- **Written problem**
Rewrite the following items with "tab" replaced by "page" and nothing else changed.

───── Stored data ─────

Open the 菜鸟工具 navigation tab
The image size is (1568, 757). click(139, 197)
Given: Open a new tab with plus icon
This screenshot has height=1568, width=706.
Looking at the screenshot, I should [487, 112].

─────

- **Output for this task**
Open the 菜鸟工具 navigation page
The image size is (1568, 757). click(139, 197)
Given: Open a new page with plus icon
This screenshot has height=1568, width=706.
Looking at the screenshot, I should [487, 112].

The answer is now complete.